[Stored entries]

※ ※ ※

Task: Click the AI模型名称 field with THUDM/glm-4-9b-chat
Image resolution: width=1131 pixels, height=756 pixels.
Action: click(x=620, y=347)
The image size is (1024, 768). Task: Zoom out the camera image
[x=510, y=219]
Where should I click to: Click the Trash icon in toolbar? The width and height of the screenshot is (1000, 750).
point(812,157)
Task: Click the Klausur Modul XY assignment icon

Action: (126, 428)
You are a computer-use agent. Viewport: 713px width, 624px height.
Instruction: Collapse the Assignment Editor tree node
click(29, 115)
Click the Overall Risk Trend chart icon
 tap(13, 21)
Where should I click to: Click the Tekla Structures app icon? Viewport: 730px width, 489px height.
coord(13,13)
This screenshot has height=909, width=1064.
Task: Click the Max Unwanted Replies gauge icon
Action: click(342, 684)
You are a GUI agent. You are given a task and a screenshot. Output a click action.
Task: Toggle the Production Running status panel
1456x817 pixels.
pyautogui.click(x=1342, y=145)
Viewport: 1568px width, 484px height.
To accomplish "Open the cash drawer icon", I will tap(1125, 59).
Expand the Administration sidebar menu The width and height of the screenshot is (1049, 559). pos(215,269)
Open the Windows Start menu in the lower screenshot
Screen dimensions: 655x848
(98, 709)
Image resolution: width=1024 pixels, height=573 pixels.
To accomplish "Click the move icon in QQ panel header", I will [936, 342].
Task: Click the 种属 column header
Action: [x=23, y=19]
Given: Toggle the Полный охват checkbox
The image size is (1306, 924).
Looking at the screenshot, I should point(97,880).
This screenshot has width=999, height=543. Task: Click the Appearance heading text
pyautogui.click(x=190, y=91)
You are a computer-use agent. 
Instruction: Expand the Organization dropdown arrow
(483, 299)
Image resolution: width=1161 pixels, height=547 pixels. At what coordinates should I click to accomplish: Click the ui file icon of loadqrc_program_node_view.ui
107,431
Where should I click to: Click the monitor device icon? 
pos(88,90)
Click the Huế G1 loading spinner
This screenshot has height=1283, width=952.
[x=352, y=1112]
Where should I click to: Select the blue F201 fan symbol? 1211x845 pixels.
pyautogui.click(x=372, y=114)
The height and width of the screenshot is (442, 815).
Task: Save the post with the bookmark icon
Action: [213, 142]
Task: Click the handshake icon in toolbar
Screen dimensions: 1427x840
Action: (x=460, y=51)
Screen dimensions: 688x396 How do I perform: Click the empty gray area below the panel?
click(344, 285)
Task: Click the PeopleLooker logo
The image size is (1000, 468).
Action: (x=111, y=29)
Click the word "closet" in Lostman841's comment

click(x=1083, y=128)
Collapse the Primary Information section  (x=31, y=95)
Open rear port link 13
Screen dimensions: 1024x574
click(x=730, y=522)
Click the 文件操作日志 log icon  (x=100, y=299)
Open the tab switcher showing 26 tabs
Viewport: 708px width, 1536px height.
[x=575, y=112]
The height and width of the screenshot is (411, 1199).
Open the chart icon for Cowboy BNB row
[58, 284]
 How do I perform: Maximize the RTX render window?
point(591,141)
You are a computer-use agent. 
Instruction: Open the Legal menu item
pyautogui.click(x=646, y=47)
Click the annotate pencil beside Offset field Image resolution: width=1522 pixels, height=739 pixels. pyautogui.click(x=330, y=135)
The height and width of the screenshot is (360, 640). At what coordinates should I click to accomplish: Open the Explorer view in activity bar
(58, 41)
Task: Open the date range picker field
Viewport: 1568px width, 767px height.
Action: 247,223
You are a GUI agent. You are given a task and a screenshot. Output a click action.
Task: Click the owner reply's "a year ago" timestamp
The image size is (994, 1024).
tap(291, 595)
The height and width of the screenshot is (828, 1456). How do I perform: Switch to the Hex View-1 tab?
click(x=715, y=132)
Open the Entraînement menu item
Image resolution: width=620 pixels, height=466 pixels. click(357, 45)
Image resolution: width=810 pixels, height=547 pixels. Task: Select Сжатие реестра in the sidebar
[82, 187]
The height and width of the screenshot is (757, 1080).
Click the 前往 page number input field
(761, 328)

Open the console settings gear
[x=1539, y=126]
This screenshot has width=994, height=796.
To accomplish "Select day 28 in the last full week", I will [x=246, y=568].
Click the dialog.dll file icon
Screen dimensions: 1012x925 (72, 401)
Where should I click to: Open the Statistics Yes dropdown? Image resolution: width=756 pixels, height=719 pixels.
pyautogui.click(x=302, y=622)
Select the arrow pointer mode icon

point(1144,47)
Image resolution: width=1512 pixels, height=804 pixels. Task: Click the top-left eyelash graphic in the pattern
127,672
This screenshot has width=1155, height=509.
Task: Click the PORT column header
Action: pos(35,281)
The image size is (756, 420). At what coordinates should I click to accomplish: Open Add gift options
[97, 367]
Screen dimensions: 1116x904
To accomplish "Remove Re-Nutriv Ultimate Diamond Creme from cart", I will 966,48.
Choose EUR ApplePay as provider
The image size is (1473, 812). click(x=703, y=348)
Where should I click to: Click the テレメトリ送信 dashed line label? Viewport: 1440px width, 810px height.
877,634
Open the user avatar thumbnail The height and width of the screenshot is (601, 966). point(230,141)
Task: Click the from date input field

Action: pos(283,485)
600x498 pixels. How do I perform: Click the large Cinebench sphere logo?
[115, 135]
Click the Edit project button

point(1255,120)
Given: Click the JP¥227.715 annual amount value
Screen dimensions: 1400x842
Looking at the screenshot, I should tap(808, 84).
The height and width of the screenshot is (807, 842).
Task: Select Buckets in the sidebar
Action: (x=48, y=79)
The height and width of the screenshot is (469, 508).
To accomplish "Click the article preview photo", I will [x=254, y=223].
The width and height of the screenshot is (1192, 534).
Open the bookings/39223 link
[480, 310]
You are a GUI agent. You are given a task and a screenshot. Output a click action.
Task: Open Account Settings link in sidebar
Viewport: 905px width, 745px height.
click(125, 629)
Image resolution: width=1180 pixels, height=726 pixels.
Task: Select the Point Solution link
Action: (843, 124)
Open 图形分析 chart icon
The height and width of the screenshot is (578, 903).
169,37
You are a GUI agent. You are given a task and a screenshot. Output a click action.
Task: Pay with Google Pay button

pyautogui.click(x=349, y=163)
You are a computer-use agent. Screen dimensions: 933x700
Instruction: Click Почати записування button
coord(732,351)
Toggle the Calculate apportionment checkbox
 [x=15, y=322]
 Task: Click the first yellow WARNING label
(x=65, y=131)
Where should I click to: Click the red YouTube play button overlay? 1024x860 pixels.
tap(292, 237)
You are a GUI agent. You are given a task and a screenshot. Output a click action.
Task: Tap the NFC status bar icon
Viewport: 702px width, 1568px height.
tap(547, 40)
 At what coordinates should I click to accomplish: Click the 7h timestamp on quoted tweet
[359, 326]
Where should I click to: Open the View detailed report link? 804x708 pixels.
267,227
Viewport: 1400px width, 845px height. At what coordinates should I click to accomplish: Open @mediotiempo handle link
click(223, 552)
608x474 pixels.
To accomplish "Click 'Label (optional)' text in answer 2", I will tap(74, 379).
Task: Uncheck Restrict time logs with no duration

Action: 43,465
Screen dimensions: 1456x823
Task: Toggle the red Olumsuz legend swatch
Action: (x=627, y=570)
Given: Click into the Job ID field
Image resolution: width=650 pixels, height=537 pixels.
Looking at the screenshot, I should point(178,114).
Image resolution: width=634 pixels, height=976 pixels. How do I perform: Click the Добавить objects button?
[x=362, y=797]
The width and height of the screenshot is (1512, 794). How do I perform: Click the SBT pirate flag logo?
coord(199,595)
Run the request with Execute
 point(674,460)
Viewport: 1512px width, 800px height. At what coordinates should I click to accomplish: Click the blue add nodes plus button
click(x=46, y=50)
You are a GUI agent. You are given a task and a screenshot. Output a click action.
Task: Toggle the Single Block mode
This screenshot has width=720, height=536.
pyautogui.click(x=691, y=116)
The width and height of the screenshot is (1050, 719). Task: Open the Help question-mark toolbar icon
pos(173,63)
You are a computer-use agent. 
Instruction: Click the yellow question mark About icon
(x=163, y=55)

※ ※ ※

Problem statement ▸ Begin with the first line of the records and reproduce each line as is, ending with the line that holds "Expand the Administration".

Solution ▸
Task: Click the AI模型名称 field with THUDM/glm-4-9b-chat
Image resolution: width=1131 pixels, height=756 pixels.
Action: click(x=620, y=347)
The image size is (1024, 768). Task: Zoom out the camera image
[x=510, y=219]
Where should I click to: Click the Trash icon in toolbar? The width and height of the screenshot is (1000, 750).
point(812,157)
Task: Click the Klausur Modul XY assignment icon

Action: (126, 428)
You are a computer-use agent. Viewport: 713px width, 624px height.
Instruction: Collapse the Assignment Editor tree node
click(29, 115)
Click the Overall Risk Trend chart icon
 tap(13, 21)
Where should I click to: Click the Tekla Structures app icon? Viewport: 730px width, 489px height.
coord(13,13)
This screenshot has height=909, width=1064.
Task: Click the Max Unwanted Replies gauge icon
Action: click(342, 684)
You are a GUI agent. You are given a task and a screenshot. Output a click action.
Task: Toggle the Production Running status panel
1456x817 pixels.
pyautogui.click(x=1342, y=145)
Viewport: 1568px width, 484px height.
To accomplish "Open the cash drawer icon", I will tap(1125, 59).
Expand the Administration sidebar menu The width and height of the screenshot is (1049, 559). pos(215,269)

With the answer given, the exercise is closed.